EXERCISE DESCRIPTION >> Return the records verbatim, from the line containing "You are a GUI" through the line containing "pos(782,88)", inclusive.

--- Start of DATA FOR PROCESSING ---

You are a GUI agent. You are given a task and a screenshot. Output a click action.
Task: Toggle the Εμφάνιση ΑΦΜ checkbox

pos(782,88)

--- End of DATA FOR PROCESSING ---
--- Start of DATA FOR PROCESSING ---

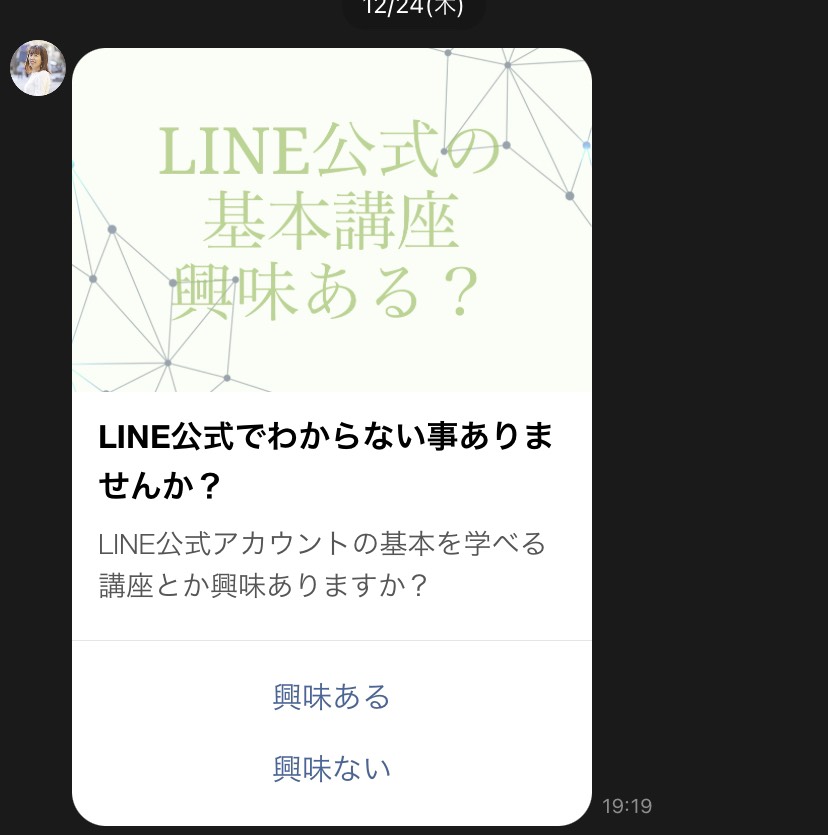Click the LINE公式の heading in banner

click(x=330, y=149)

--- End of DATA FOR PROCESSING ---

EXPECTED ANSWER >>
You are a GUI agent. You are given a task and a screenshot. Output a click action.
Task: Toggle the Εμφάνιση ΑΦΜ checkbox

pos(782,88)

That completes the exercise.